Jane and I founded Cause+Affect 10 years ago and our work has always fallen in two different but overlapping categories.
On one hand, there is the brand, design and communications work we do for private clients. This is how we pay the bills and are lucky enough to work with clients we admire, on projects we believe in.
On the other hand, we create our own initiatives and projects to fulfill our own creative desires. These projects – such as Movers and Shapers, KeytoVan, PechaKucha Night and, most recently, FUEL – have focused on adding to the culture of Vancouver, highlighting the people that are doing good work and, most importantly, physically bringing people together to inspire community.
These projects have always fallen under the Cause+Affect corporate brand as they support our overall vision and values. The big difference between these and our other projects is that they have a very different client – the general public.

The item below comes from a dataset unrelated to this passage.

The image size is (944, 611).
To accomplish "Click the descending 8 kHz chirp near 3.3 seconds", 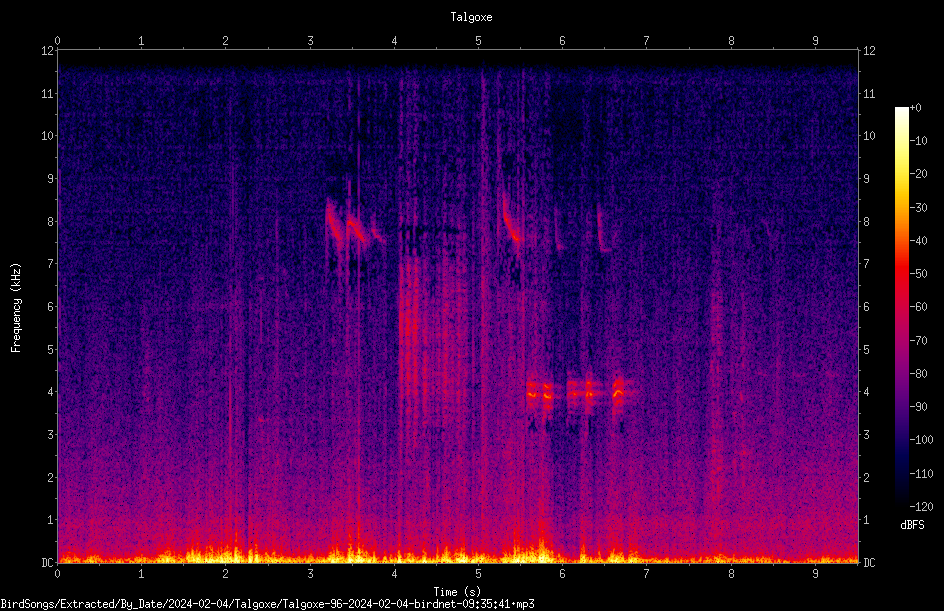I will pyautogui.click(x=333, y=220).
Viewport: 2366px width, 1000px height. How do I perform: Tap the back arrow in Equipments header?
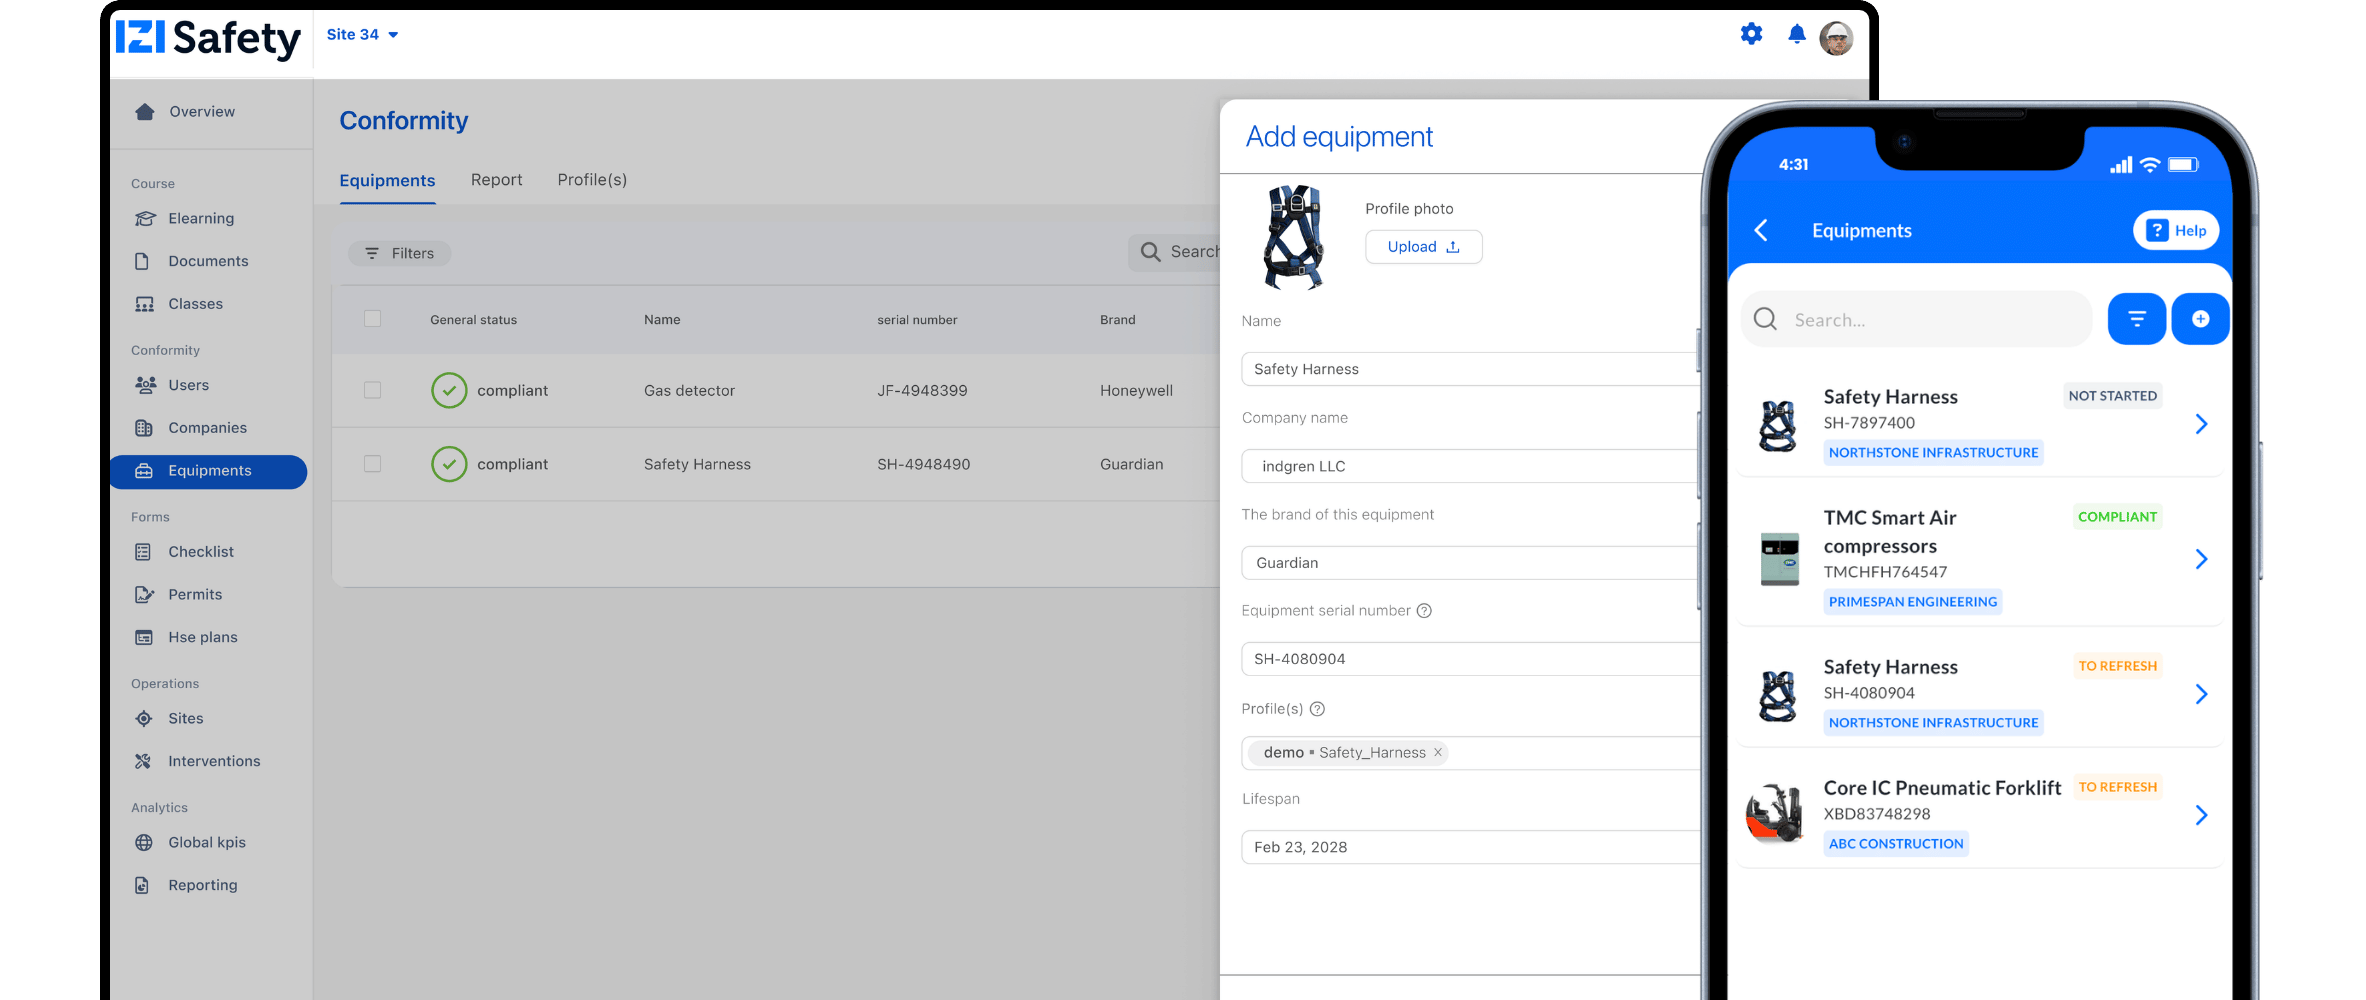tap(1762, 231)
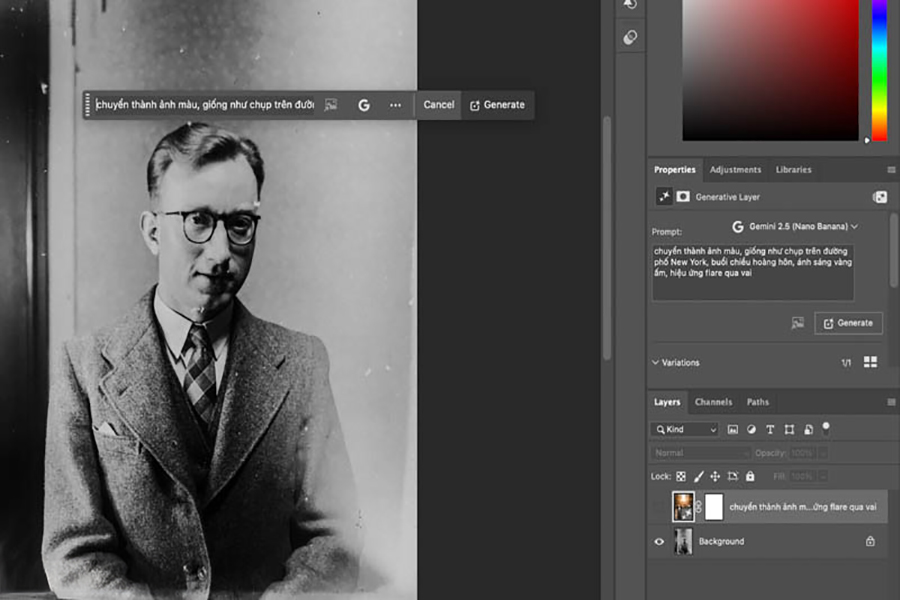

Can you do good work as a for-profit entity?
In our early days, we discussed the creation of a not-for-profit arm of Cause+Affect to take on these public-facing projects. It seemed like the right thing to do based on our limited understanding of business models and our belief that these projects were for the greater good, not profit.
We quickly discovered that the not-for-profit structure was actually quite time consuming and didn’t match the entrepreneurial “just do it and see what happens” nature of our agency. Long lead-time grant applications, committees, boards and other bureaucracy challenged the way we liked to do things and we found that we could do more and do it more efficiently under our existing business structure.
But this meant that we were doing “good work” in an entrepreneurial fashion, which brings its own set of challenges – mostly risk.
What if you build it and they don’t come?
See, there is little risk when you have a grant in place. Yes, there is the risk that you won’t get it ever again, but you have certain guarantees in the meantime. With our work, the only way we survive is if people show up to our events. This means that we have challenged ourselves to satisfy two different objectives: satisfy the needs of the client (the audience) AND our own personal goals of making change.
Another challenge is that our corporate structure can distract people from our good intentions with discussions around profit-making. The success of PechaKucha night, for example, has led people to suspect that we are generating vast sums of money from what is intended to be a non-profit event.
The reality is quite different. We actually calculate our production costs based on 1/2 rate fees of our staff, with Jane and I volunteering our time. At these rates, only a sell out event will allow us to break even with those costs or run the event non-profit.
This is only possible if we sell every single ticket. If we fill just half the seats, we absorb the cost.
The success of PechaKucha Night has been a wonderful opportunity for us and we have greatly benefited from it and are grateful. But it is not a profit-making venture.
Could FUEL turn profit into fuel for social innovation?
With the launch of FUEL, we are thinking differently. We want FUEL to be a vehicle for action. That action needs funding and we want FUEL to be able to provide that funding.
Therefore, we have structured FUEL as a social enterprise – an undertaking that can be for-profit, but focuses on addressing social issues and seeks to provide systemic solutions to achieve a sustainable, social objective.
While a business entrepreneur measures performance in profit and return, we will measure FUEL’s success in terms of the impact we have and its ability to use profit and return for the greater good.
As FUEL grows and eventually (hopefully) makes a profit, we want to work with our community to put that profit to use. We envision a FUEL fund to distribute funding across initiatives developed through the event series.
But for now, we are concentrating on trying to build a sustainable business model….walking before we can run.
We hope to see you May 29 at the Vancouver Playhouse for FUEL Day 1 and at the many events to come.